DREAMS, a custom-made program will initiate ‘Safe Space’ led by mentors whereby young girls will learn modules including life skills and coaching , prevention of sexual gender based violence, HIV prevention, as well as offering comprehensive packages that go beyond traditional health services and address risk factors such as school drop outs, social isolation and economic disadvantage.
“You may ask why we have decided to focus on adolescent girls and young women when HIV affects everyone indeed but research has shown that adolescent girls and young women are especially vulnerable to HIV transmission,” said Johnson.
“One common example in Namibia is when older men have relationships with young women and when these men are HIV positive they infect the young women and these young women in turn end up infecting young boys of their age and these boys pass on the virus to other younger women as well.
“It has become a vicious cycle in which young women are the most vulnerable and by offering them special services such as the DREAMS program we reduce the risk of HIV infections.”
The programme will further offer a full packages services in the Khomas, oshikoto, and Zambezi regions and is expected to reach nearly 69,00 adolescent girls and young women by September of 2019 of which approximately 2,500 are expected to receive pre-exposure prophylaxis and 1,600 receive post violence care services.

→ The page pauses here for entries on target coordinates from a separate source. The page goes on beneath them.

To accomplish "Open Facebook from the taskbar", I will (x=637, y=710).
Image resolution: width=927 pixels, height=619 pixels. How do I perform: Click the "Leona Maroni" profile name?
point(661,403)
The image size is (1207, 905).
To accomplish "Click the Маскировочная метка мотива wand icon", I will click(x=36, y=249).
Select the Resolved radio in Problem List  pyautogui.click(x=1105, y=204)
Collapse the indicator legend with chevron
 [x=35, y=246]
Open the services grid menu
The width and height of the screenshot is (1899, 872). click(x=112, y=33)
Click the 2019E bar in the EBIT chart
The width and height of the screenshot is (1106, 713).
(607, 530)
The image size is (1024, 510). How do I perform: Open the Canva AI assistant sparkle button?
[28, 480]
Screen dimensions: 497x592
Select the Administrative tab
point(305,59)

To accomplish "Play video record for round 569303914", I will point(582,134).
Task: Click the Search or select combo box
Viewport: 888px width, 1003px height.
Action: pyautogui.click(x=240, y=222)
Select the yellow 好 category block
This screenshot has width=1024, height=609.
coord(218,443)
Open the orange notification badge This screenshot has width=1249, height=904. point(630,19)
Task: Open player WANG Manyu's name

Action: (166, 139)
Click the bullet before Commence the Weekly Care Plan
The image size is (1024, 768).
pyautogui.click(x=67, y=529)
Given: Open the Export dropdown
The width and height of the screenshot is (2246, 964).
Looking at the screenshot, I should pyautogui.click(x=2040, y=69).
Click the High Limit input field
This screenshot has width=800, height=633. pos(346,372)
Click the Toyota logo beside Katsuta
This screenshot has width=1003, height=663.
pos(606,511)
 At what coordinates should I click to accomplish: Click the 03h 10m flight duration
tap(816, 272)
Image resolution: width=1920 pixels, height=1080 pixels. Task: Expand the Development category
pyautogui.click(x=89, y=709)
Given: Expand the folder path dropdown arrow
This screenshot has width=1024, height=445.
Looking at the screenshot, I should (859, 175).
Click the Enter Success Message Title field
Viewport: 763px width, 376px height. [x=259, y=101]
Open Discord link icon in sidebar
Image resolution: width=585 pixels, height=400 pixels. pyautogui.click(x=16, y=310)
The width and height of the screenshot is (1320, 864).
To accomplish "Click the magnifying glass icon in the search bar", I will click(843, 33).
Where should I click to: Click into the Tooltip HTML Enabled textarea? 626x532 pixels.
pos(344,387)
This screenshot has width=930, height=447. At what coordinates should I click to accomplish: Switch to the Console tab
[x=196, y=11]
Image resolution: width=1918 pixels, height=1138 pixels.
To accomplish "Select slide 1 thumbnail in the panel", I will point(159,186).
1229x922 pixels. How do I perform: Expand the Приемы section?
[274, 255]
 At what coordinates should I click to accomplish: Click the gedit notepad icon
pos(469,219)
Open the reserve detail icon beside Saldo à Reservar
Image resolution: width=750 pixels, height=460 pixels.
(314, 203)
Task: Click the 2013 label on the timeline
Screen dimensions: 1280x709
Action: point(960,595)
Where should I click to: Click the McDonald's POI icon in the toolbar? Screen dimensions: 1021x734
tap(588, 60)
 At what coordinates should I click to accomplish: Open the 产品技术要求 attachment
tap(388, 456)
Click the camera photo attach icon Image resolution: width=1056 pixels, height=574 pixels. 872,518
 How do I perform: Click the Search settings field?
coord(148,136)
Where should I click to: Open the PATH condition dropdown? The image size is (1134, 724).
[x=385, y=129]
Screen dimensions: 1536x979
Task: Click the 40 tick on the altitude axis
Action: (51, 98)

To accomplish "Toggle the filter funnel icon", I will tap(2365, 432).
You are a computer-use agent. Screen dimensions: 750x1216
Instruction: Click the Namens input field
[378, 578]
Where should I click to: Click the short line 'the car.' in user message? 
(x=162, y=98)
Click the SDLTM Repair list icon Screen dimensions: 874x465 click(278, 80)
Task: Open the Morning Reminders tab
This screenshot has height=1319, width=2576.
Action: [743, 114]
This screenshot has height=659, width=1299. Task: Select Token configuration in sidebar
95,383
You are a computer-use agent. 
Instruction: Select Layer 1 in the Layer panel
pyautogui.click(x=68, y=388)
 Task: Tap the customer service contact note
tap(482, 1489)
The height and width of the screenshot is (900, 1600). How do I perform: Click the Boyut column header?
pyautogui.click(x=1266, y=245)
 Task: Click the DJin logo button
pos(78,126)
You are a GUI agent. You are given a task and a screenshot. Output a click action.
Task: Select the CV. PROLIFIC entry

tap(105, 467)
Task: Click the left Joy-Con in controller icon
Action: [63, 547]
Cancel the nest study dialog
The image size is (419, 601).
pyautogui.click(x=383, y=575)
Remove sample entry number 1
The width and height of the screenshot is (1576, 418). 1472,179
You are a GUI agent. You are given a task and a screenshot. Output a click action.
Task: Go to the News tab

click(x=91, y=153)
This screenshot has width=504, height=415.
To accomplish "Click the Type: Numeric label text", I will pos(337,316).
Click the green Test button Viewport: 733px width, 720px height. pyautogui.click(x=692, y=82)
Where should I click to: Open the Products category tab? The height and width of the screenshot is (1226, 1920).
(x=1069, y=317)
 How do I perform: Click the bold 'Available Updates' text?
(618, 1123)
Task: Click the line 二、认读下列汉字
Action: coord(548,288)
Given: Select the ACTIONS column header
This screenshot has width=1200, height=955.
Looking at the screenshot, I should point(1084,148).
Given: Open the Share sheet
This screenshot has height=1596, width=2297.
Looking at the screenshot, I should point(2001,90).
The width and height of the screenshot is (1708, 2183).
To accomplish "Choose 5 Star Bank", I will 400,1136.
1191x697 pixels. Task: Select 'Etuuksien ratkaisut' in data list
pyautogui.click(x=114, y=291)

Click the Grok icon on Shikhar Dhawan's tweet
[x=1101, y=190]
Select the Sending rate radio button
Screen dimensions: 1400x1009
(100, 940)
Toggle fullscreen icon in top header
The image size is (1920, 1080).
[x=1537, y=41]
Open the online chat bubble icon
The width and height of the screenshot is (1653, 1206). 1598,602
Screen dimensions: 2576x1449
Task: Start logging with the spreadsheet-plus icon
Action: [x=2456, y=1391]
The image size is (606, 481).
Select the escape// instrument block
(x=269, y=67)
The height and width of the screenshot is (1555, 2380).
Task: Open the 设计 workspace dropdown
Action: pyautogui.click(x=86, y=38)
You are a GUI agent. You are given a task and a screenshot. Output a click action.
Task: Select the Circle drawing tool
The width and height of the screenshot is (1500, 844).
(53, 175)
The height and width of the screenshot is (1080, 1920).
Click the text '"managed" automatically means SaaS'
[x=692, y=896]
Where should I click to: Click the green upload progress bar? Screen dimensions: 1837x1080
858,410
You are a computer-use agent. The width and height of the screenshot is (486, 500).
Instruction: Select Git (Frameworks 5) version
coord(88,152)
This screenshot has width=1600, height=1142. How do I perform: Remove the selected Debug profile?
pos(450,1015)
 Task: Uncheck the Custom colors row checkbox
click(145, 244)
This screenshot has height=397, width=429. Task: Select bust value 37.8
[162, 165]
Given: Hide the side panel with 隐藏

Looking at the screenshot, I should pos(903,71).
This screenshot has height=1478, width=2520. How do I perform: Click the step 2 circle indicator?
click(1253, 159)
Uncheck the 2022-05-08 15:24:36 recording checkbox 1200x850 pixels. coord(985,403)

While a further 21,000 girls and young women with their families may be put on social grant.
Apart from young adolescent girls who are direct beneficiaries the program will also reach sexual male partners of the young women.
Oshikoto region Governor Henock Kankoshi revealed that the program was initiated at the right time as the region has recorded some of the highest rate of HIV amongst adolescent girls.
“Recent NAMPHIA data indicates that the oshikoto region reports some of the highest rates of HIV among adolescent girls and young women in the country, launching this project in the region is therefore a step in the right direction,” said Kankoshi.